A veces la lucha con la lengua no es un problema, pero sí la descolocación racial. El poeta y cantautor Marwan (1979, Madrid), de padre palestino, siempre ha hablado español con él. “La gente se sorprende. Mi padre habla español mejor que nadie”, cuenta por teléfono desde Sheffield, donde se encuentra grabando un disco. Testigo en carne propia de la guerra de los Seis Días, su padre llegó a Madrid para estudiar a los 18 años. A él y a la cuestión palestina le ha dedicado canciones y poemas Marwan, que cree que a esa herencia sentimental debe su sensibilidad. Y a su herencia genética, debe, por ejemplo, la paliza que un profesor le propinó cuando tenía 11 años. “Siempre escuchas a alguien que te llama ‘moro’ por aquí o por allá.

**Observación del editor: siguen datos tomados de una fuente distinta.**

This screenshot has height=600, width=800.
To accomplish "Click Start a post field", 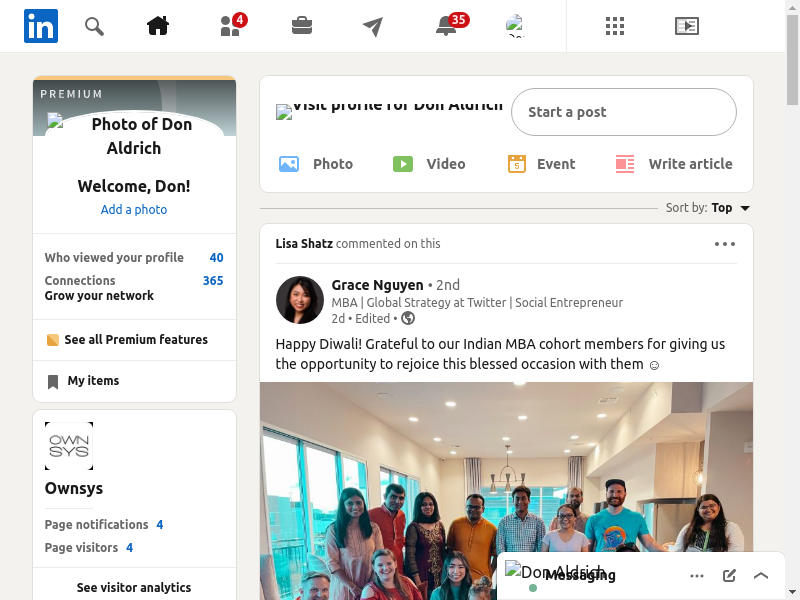I will [623, 112].
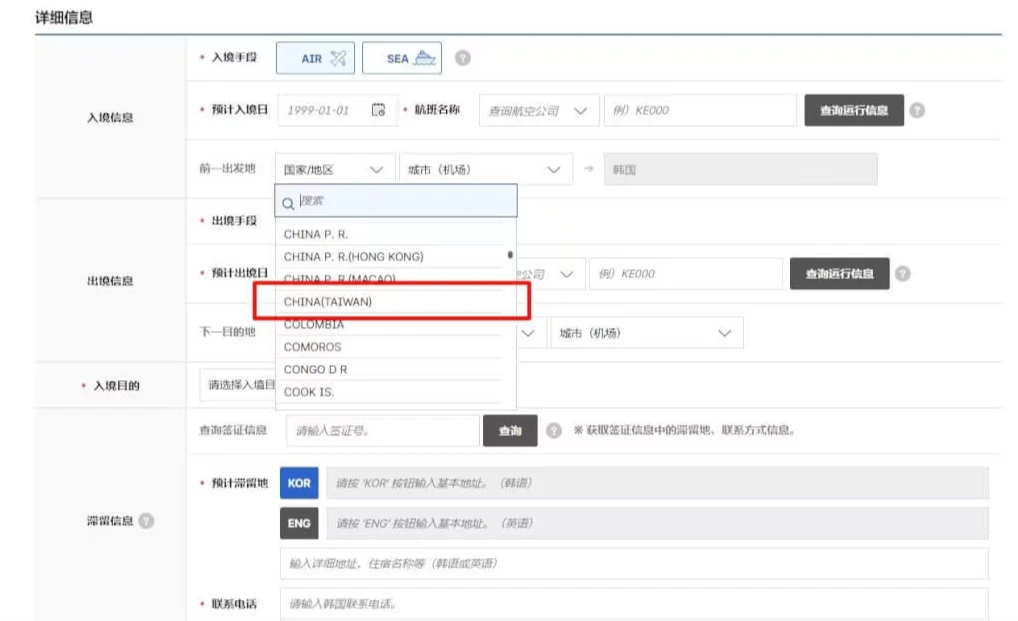Toggle KOR to enter Korean-language address

coord(297,482)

Pero episodios como el de la paliza de ese profesor racista no han sido frecuentes”, cuenta.

También han cimentado su carrera en español escritoras afrodescendientes como Remei Sipi (isla de Bioko, 1952), autora de Mujeres africanas: más allá del tópico de la jovialidad (Wanafrica). Sipi nació en Guinea Ecuatorial, de donde también viene el padre de Lucía Mbomío (Madrid, 1981), columnista de este diario que el año pasado publicó Hija del camino, que narra la vida de una mujer de madre blanca y padre negro, siempre entre dos aguas. Casos como los suyos demuestran que la herencia va más allá del combate entre dos lenguas, pero a veces la lucha lingüística es algo fundamental en la construcción de la personalidad.

A principios de los ochenta, Zhaoxiong y Xue Hong, o sea, José y Rosa, los padres de Quan Zhou Wu (que firma sus viñetas y cómics como Gazpacho Agridulce), llegaron a Algeciras, donde montaron un restaurante chino. Ella nació en 1989, y desde pequeña sus compañeros se encargaron de señalarle unas diferencias que ella no veía: “No entendía nada. Yo nunca me había visto diferente”, cuenta. “Hablaban de ojos redondos y yo pensaba que se referían al iris. Me miraba en el espejo y veía que el blanco era igual”.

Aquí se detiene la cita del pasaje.